GIVEN DATA:
********
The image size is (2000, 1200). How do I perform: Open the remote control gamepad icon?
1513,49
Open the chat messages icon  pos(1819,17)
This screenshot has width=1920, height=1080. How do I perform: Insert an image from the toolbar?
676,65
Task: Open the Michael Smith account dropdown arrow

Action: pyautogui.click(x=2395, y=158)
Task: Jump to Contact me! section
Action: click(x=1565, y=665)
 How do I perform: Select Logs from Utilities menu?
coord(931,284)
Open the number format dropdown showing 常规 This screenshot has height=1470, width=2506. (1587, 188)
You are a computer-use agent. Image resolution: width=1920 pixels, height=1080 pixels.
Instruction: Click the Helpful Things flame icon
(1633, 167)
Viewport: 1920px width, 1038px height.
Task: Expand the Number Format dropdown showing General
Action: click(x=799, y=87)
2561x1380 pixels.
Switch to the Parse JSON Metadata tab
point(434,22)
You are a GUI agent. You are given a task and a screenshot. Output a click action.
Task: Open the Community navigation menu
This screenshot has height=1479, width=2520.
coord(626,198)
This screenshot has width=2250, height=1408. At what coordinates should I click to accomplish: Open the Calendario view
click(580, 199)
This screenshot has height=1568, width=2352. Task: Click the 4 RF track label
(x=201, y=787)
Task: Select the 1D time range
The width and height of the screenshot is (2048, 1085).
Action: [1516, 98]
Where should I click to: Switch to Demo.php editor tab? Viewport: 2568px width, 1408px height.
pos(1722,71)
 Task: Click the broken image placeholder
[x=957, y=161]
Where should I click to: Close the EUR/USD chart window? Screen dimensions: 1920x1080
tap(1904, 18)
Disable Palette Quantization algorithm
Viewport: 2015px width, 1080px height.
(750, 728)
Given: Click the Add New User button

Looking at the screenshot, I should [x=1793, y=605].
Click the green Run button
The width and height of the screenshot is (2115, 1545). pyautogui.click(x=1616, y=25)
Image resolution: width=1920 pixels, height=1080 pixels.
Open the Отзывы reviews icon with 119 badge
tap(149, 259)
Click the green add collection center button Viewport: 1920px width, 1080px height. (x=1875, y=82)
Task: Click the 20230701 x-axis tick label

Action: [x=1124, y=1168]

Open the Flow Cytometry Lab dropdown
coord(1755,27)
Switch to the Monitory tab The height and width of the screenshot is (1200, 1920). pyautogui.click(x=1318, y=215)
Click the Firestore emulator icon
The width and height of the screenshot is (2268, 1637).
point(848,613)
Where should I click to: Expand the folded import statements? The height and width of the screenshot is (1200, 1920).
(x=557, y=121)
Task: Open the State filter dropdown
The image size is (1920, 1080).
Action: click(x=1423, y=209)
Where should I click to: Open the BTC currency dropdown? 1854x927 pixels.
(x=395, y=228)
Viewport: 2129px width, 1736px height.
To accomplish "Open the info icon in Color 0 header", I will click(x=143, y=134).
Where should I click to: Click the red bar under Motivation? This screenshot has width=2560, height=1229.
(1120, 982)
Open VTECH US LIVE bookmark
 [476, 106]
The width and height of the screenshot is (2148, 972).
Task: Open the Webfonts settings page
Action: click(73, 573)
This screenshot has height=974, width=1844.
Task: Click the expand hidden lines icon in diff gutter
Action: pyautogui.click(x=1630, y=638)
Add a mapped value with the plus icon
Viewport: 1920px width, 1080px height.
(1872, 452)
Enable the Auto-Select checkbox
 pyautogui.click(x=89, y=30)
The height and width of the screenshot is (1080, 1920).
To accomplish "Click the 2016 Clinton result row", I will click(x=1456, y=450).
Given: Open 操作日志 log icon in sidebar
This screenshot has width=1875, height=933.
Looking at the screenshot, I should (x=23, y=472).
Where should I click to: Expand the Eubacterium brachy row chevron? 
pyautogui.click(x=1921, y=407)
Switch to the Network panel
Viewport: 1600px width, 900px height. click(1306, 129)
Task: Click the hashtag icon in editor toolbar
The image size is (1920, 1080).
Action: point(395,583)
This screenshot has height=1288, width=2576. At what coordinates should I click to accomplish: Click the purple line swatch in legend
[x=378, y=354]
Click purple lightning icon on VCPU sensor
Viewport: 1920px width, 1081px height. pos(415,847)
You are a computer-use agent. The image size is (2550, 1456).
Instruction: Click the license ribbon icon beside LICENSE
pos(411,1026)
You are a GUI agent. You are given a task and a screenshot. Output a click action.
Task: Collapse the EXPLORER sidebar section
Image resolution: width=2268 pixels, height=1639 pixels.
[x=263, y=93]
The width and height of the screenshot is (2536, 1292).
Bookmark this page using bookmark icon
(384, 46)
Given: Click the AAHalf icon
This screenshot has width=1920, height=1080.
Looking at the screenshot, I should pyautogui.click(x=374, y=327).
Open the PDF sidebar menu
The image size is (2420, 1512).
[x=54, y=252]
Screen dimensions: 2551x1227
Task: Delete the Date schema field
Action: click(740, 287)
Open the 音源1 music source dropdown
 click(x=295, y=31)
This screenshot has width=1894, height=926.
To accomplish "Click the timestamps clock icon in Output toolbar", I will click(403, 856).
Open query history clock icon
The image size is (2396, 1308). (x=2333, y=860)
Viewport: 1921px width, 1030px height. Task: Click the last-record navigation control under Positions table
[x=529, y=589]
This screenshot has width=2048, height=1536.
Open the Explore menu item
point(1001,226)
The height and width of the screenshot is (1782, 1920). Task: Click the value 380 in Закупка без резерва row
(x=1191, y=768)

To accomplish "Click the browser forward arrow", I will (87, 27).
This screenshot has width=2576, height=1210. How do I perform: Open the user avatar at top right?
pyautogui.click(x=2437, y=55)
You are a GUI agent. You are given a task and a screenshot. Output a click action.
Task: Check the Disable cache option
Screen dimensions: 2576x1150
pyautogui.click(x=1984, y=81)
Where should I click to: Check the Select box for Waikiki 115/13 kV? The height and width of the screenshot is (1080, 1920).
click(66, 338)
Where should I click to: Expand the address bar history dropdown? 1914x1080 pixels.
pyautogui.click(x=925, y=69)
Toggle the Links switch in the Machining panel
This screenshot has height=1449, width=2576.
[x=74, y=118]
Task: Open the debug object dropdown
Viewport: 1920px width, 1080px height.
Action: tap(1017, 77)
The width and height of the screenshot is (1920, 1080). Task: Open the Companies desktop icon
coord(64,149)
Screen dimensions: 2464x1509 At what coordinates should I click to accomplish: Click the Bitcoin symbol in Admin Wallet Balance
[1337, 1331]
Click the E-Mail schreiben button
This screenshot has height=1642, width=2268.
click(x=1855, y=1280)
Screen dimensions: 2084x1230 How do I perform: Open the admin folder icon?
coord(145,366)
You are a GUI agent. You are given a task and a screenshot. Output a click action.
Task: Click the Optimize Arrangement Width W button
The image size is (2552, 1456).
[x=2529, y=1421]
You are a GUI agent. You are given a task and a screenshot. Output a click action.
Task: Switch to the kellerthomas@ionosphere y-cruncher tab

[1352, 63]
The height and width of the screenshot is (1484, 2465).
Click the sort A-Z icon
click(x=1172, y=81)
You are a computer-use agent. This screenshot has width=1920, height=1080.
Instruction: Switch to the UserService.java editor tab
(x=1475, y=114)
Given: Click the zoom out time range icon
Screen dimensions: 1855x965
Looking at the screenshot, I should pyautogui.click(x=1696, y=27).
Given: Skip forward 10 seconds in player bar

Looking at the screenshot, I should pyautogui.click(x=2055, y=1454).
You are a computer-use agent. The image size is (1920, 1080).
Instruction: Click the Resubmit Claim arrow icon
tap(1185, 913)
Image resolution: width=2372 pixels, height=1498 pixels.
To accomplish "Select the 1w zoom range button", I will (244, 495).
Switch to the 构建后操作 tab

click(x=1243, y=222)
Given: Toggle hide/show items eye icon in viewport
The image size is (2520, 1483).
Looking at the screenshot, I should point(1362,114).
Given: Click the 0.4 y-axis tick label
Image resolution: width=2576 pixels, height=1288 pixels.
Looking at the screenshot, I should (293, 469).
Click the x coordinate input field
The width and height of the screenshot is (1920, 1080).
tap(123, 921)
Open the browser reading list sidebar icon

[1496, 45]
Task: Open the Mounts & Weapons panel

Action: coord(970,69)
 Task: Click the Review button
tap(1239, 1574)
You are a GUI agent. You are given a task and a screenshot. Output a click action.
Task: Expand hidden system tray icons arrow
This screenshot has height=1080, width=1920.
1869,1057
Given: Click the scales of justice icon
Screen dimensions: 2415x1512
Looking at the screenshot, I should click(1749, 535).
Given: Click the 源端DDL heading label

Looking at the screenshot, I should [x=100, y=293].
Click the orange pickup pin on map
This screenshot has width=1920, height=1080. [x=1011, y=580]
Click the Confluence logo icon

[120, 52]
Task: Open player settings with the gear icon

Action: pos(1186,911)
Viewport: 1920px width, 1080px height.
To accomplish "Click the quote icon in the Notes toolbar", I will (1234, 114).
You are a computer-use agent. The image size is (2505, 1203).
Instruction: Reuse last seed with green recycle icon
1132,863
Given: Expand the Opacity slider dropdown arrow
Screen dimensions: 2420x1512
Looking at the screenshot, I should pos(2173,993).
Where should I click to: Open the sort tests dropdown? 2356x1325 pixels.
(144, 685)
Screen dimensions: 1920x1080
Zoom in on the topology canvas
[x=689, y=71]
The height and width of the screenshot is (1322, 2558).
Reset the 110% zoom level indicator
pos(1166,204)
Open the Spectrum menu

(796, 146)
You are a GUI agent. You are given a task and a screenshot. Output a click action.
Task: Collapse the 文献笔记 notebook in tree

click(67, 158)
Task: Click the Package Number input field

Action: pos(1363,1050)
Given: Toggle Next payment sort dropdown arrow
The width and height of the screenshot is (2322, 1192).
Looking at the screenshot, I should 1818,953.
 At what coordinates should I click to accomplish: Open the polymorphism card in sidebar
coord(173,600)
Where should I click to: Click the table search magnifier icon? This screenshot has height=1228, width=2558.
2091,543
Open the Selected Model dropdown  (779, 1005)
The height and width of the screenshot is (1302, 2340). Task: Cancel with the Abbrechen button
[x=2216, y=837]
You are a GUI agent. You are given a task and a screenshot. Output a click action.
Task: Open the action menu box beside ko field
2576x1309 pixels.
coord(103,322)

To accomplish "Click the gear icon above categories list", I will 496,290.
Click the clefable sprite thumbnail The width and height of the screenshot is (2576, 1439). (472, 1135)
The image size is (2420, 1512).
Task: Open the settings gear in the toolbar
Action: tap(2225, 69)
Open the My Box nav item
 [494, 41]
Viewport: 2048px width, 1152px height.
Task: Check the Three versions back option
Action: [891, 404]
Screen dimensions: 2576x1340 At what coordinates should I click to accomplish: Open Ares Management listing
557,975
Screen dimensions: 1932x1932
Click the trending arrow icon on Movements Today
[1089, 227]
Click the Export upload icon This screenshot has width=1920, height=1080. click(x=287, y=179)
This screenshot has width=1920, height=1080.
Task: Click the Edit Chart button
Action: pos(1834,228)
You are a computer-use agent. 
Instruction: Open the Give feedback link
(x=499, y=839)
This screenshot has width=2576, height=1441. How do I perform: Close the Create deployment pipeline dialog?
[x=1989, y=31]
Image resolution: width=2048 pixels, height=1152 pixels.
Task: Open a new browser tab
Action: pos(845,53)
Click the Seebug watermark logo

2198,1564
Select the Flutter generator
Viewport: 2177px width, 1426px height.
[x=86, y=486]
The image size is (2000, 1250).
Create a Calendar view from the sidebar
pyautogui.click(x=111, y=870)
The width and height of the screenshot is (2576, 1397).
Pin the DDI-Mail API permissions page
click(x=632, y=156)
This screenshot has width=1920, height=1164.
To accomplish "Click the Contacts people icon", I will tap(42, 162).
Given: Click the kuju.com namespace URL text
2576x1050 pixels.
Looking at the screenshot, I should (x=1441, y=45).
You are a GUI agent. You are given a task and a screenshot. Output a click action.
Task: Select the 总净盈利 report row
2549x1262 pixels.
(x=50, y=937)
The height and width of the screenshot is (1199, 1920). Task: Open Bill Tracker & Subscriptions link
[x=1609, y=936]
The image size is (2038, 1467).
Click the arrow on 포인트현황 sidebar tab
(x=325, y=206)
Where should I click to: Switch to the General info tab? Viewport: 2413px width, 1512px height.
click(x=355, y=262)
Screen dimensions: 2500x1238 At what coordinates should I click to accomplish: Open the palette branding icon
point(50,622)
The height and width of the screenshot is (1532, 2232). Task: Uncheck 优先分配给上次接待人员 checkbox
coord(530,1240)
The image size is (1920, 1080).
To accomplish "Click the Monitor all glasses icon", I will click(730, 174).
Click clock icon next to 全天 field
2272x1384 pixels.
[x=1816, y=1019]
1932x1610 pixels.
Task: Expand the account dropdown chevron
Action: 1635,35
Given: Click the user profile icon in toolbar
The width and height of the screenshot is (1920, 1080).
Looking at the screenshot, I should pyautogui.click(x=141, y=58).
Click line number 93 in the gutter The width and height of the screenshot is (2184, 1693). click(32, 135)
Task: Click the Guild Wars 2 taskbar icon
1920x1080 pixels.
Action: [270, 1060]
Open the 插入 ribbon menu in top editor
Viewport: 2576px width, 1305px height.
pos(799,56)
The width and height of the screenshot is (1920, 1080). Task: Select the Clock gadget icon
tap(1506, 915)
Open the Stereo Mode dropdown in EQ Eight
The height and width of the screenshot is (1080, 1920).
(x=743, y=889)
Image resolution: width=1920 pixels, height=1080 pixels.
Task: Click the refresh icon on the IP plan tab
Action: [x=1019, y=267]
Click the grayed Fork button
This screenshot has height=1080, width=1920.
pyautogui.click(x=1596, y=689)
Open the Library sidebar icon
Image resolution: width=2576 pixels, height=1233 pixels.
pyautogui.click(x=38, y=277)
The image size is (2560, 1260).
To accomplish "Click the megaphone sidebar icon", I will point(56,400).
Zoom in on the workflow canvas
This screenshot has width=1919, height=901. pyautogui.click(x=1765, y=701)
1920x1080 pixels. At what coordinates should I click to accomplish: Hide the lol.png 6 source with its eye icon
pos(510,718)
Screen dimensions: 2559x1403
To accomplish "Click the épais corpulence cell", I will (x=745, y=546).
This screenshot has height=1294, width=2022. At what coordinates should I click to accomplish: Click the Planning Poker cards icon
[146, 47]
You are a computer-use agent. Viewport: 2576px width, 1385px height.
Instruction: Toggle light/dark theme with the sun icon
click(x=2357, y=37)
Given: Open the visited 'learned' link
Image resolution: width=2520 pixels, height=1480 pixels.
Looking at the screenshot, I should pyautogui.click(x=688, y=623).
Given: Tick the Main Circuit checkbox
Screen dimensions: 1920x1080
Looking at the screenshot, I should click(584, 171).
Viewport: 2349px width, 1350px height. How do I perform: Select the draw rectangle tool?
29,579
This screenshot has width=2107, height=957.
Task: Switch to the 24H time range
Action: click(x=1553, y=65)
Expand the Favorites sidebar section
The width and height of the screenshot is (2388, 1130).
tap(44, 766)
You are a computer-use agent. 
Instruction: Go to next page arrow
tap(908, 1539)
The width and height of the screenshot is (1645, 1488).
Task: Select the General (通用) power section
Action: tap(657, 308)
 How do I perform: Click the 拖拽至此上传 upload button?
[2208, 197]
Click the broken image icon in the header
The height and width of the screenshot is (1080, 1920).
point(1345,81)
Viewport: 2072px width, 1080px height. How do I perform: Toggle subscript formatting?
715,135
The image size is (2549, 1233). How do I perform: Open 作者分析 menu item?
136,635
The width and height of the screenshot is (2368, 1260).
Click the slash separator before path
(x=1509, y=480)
********
THE TASK:
What are the lines above, starting at the one with "The height and width of the screenshot is (1532, 2232)." and ending at the one with "Given: Click the user profile icon in toolbar"? Give them again exactly, and only them.

EXERCISE OUTPUT:
The height and width of the screenshot is (1532, 2232). Task: Uncheck 优先分配给上次接待人员 checkbox
coord(530,1240)
The image size is (1920, 1080).
To accomplish "Click the Monitor all glasses icon", I will click(730, 174).
Click clock icon next to 全天 field
2272x1384 pixels.
[x=1816, y=1019]
1932x1610 pixels.
Task: Expand the account dropdown chevron
Action: 1635,35
Given: Click the user profile icon in toolbar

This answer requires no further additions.